Initial Hash Value in Ruby
Ruby's Hash.new
has three different options for initialization. These options differ in how they handle missing keys. In this post, we will cover the three variations and issues you may encounter using them.
tl;dr
Before we cover the different options more in-depth, here's an overview.
# == No arguments, default to `nil`
new_hash = Hash.new
new_hash[:not_here]
=> nil
# same behavior with `{}` style
bare_hash = {}
bare_hash[:also_not_here]
=> nil
# == Argument, use as default
hash_with_default = Hash.new(:default)
hash_with_default[:not_set]
=> :default
# WARNING! This will use the **same** object
h = Hash.new([])
h[:first] <<= 1
h[:second] <<= 2
=> {:first=>[1, 2], :second=>[1, 2]}
# == Using a block
h = Hash.new { |hash, key| hash[key] = [] }
h[:first] <<= 1
h[:second] <<= 2
=> {:first=>[1], :second=>[2]}
No Argument
Most of the time you probably don't actually use Hash.new
for creating a new hash. Instead, you are probably used to using the implicit form syntax ({}
). For the purposes of handling missing keys, this behaves the same as Hash.new
when no argument is passed in.
When you use Hash.new
with no arguments (or the {}
syntax) the hash will return nil
if a key does not exist.
new_hash = Hash.new
new_hash[:not_here]
=> nil
bare_hash = {}
bare_hash[:also_not_here]
=> nil
Aside from the evils of nil
, this works for most situations. By adding in some if
s or using the safe navigation operator you can successfully work with the default of nil
.
Sometimes, however, it can be easier to work with your code if you have a default value returned when accessing a key that doesn't exist. Let's see how this can be done.
With an Argument
The second form of initializing a Hash is by passing in an object. This object will then be used as the default value. From the docs:
If obj is specified, this single object will be used for all default values.
hash_with_default = Hash.new(:default)
hash_with_default[:set] = :not_default
hash_with_default[:set]
=> :not_default
hash_with_default[:not_set]
=> :default
Use Case
I most commonly reach for this style when using a hash as a counter.

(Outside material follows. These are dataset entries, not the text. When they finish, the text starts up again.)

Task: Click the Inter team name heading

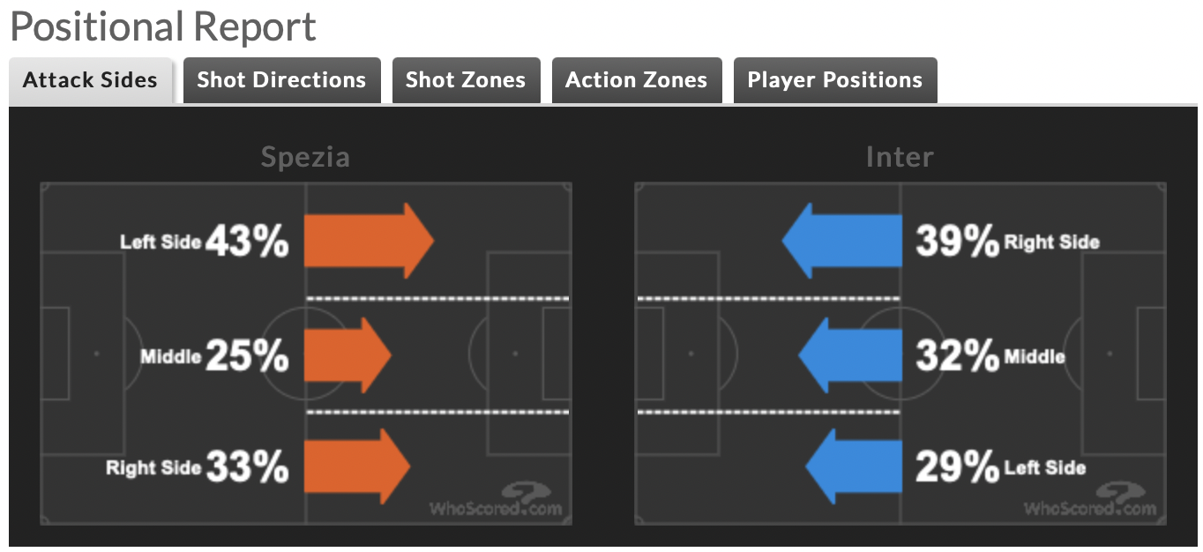Action: (900, 157)
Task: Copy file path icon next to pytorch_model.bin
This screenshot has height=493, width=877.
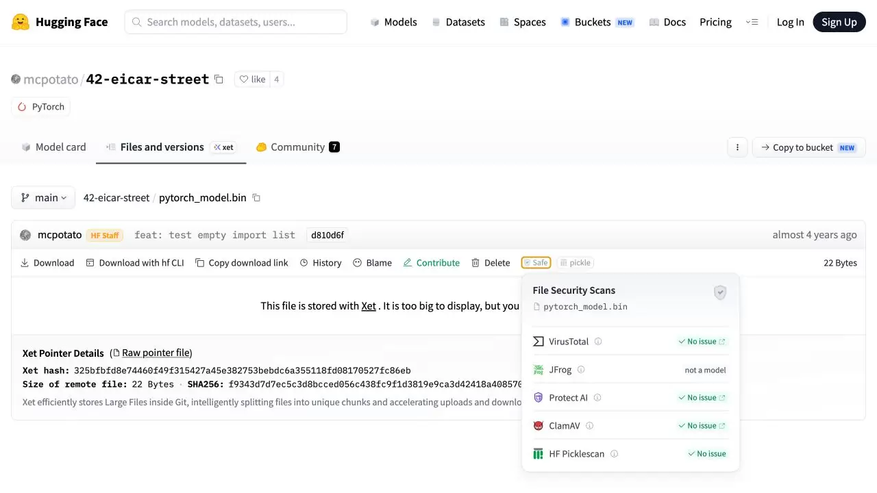Action: click(x=256, y=198)
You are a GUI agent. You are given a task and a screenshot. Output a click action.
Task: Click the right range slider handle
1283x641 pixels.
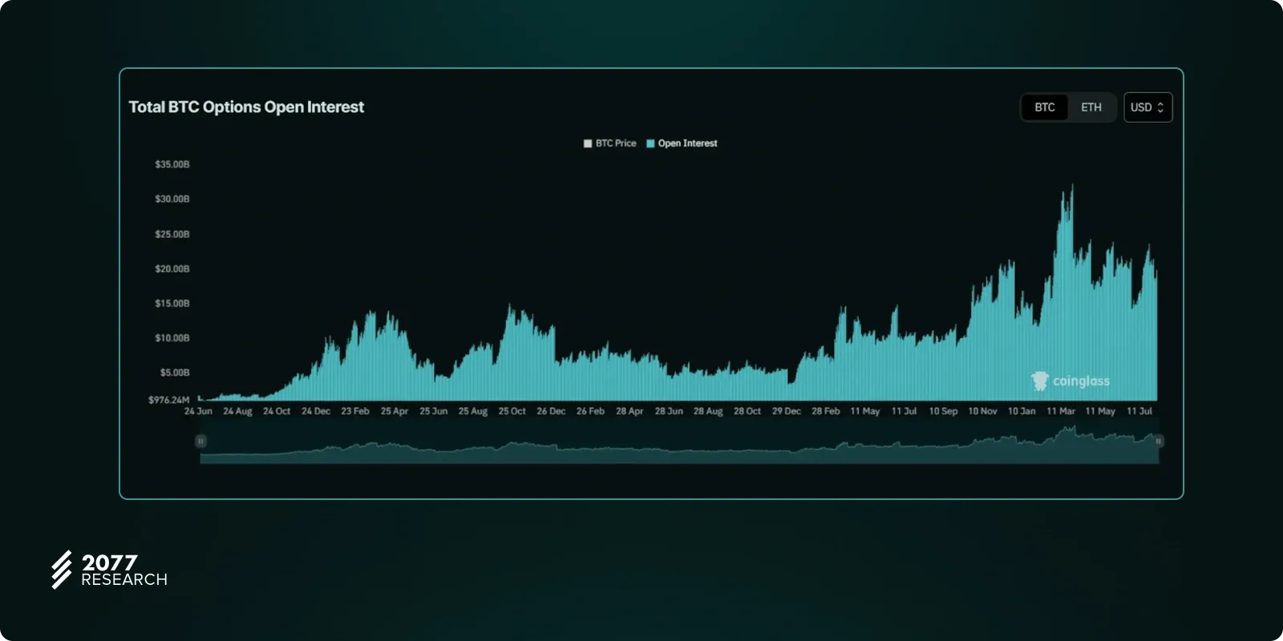click(x=1158, y=441)
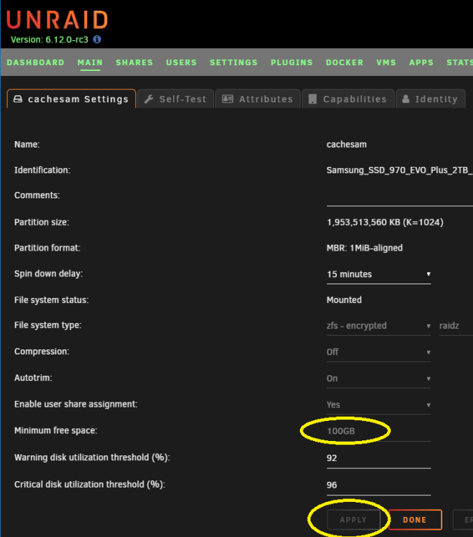Screen dimensions: 473x537
Task: Open the Autotrim dropdown
Action: (x=379, y=379)
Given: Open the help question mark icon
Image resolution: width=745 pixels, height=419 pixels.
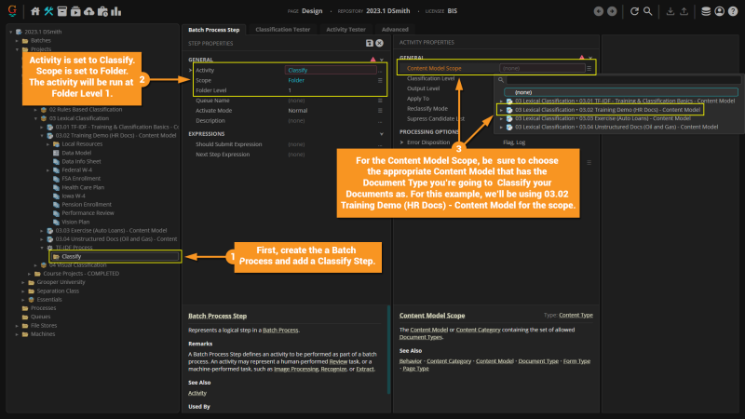Looking at the screenshot, I should point(733,11).
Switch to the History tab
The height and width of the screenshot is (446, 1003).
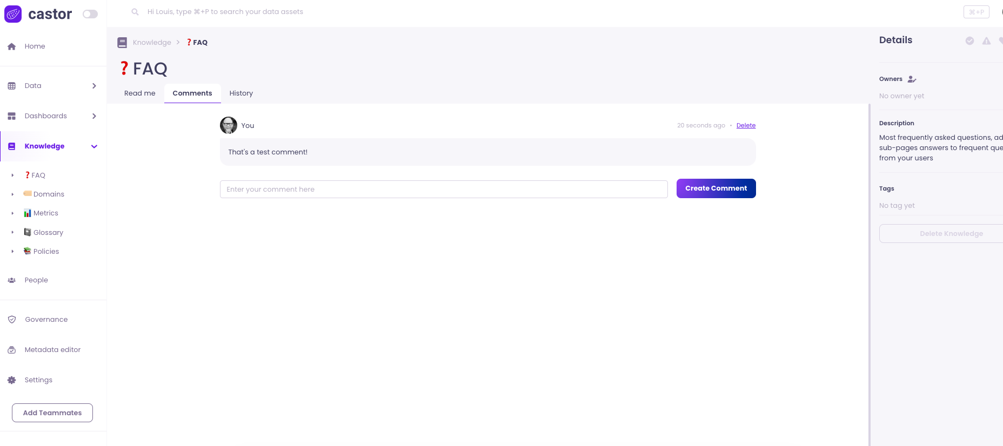tap(241, 93)
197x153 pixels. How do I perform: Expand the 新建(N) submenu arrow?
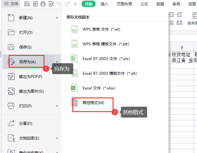57,18
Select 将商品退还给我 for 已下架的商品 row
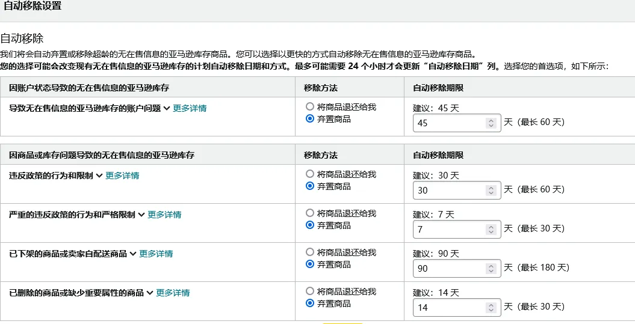 coord(310,252)
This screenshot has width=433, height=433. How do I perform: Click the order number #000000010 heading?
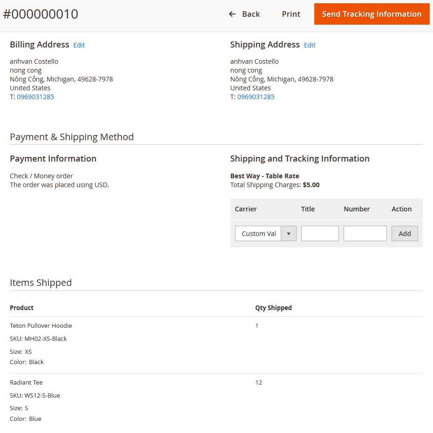coord(41,14)
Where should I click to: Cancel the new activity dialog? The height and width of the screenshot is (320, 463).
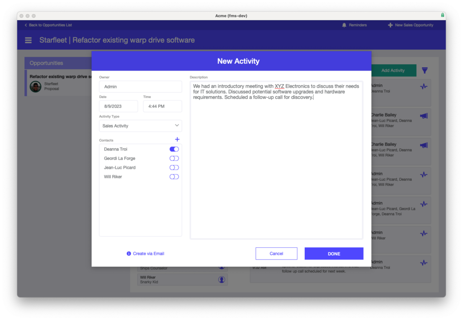(x=276, y=254)
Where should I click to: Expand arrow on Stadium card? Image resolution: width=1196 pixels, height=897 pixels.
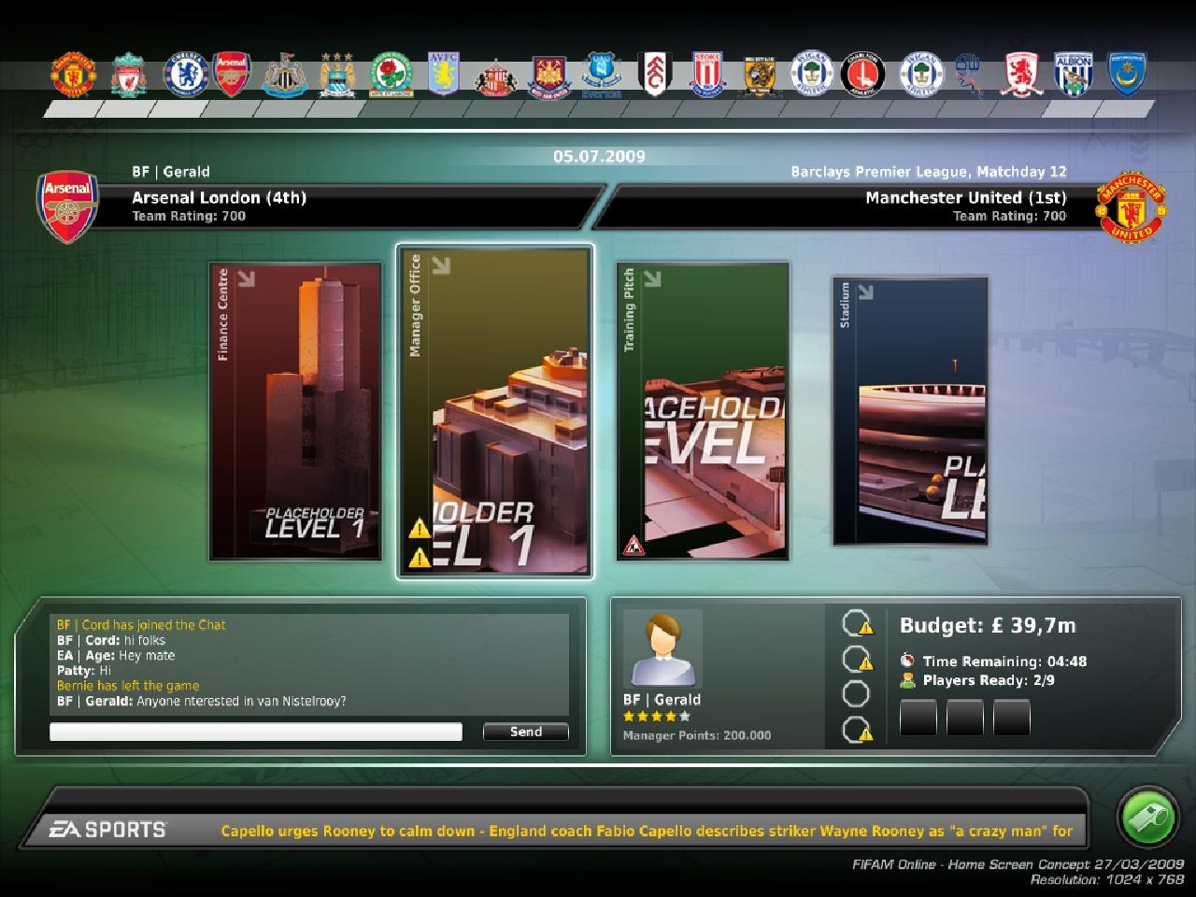[x=866, y=292]
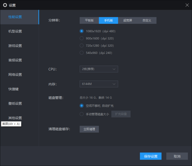Close the 设置 dialog window
The width and height of the screenshot is (192, 166).
click(187, 5)
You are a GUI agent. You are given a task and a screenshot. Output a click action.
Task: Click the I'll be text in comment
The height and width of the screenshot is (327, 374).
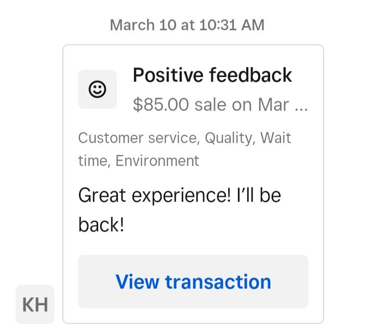pyautogui.click(x=259, y=195)
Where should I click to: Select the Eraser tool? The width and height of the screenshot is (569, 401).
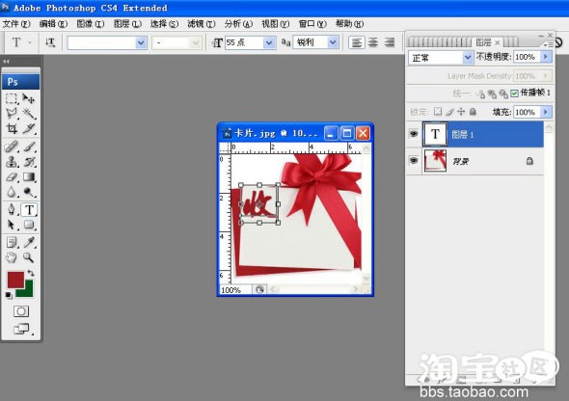(x=12, y=177)
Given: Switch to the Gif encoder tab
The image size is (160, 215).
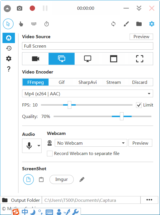Looking at the screenshot, I should click(62, 82).
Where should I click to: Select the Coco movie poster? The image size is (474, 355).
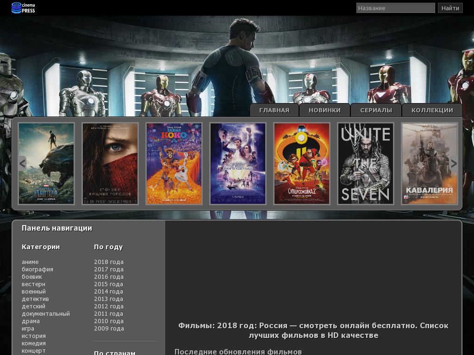coord(174,163)
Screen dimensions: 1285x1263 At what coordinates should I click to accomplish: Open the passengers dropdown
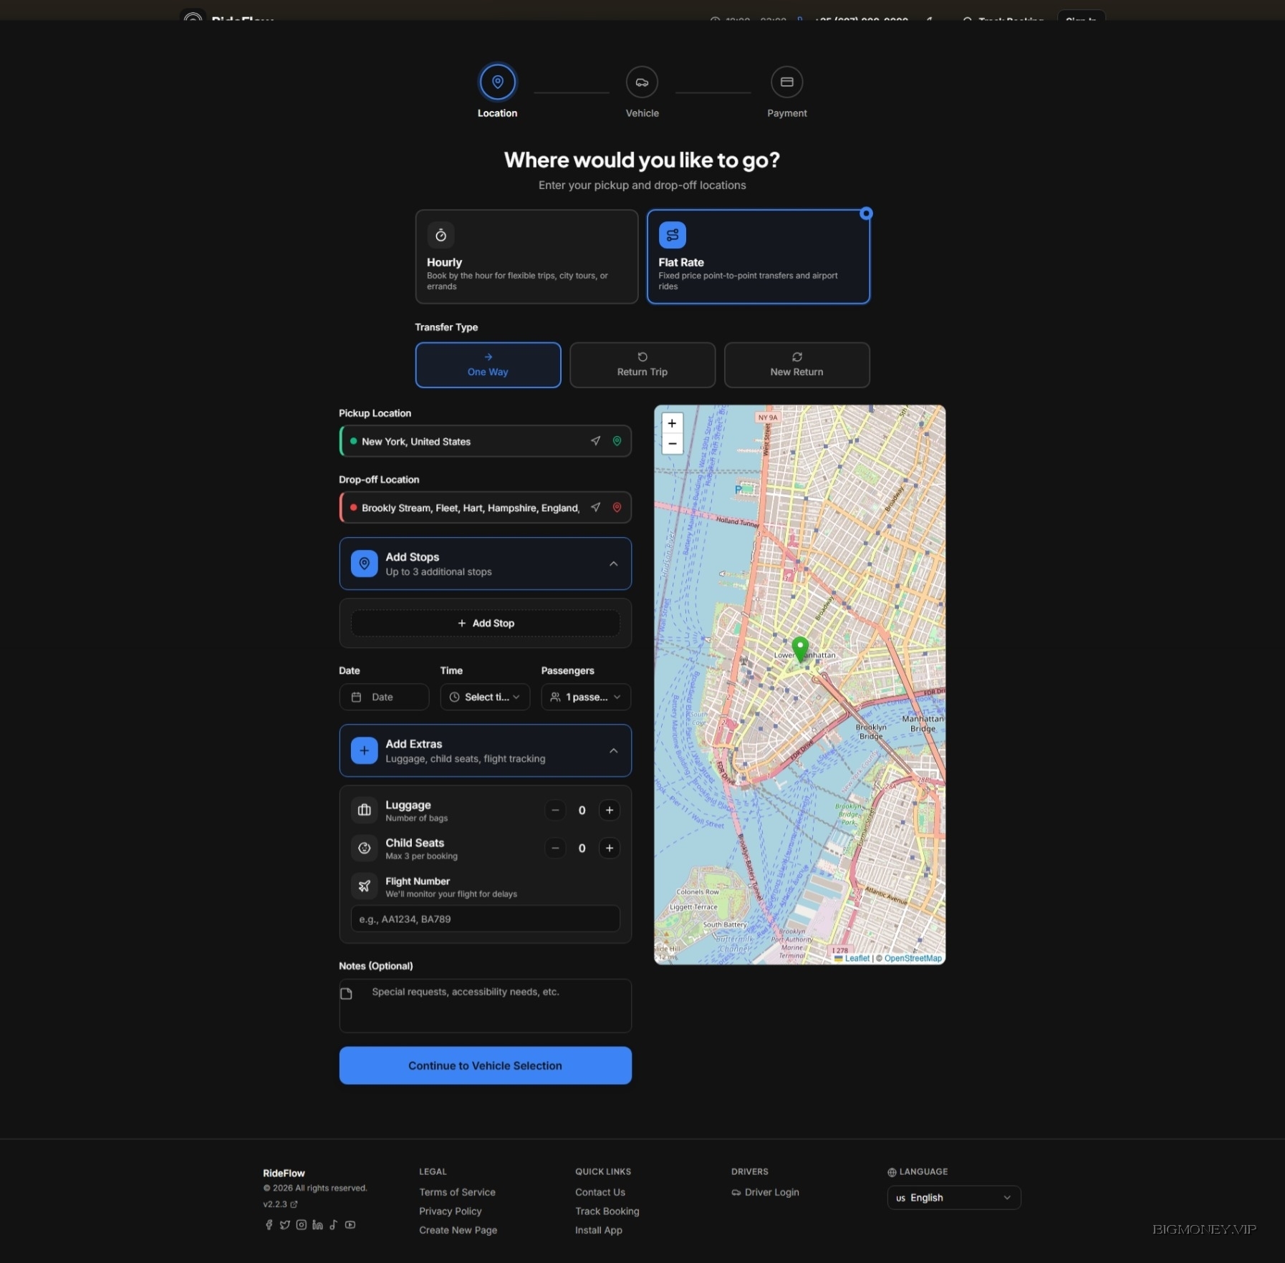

For example, let's say we want to count the occurrences of each letter in a sentence. Without a default value you would have to do something like:
sentence =
"to be, or not to be"
letter_counter = Hash.new
sentence.each_char do |letter|
letter_counter[letter] ||= 0
letter_counter[letter] += 1
end
letter_counter
=> {"t"=>3,
"o"=>4,
" "=>5,
"b"=>2,
"e"=>2,
","=>1,
"r"=>1,
"n"=>1}
By setting a default value of 0
, you would no longer need to do letter_counter[letter] ||= 0
. If a key doesn't exist, we get a default value of 0
.
sentence =
"to be, or not to be"
letter_counter = Hash.new(0)
sentence.each_char do |letter|
letter_counter[letter] += 1
end
letter_counter
=> {"t"=>3,
"o"=>4,
" "=>5,
"b"=>2,
"e"=>2,
","=>1,
"r"=>1,
"n"=>1}
While it's only a one-line difference in this example, it helps remove some of the ceremony and enables more focus on what the code is actually trying to do.
<<=
Operator
Before we move onto the next section, I want to provide a quick introduction to the <<=
operator because we will be using it in upcoming examples.
The <<=
operator is an example of abbreviated assignment - this is similar to operators like +=
and ||=
.
This operator is necessary when we return a default value for a hash but don't set that value in the hash.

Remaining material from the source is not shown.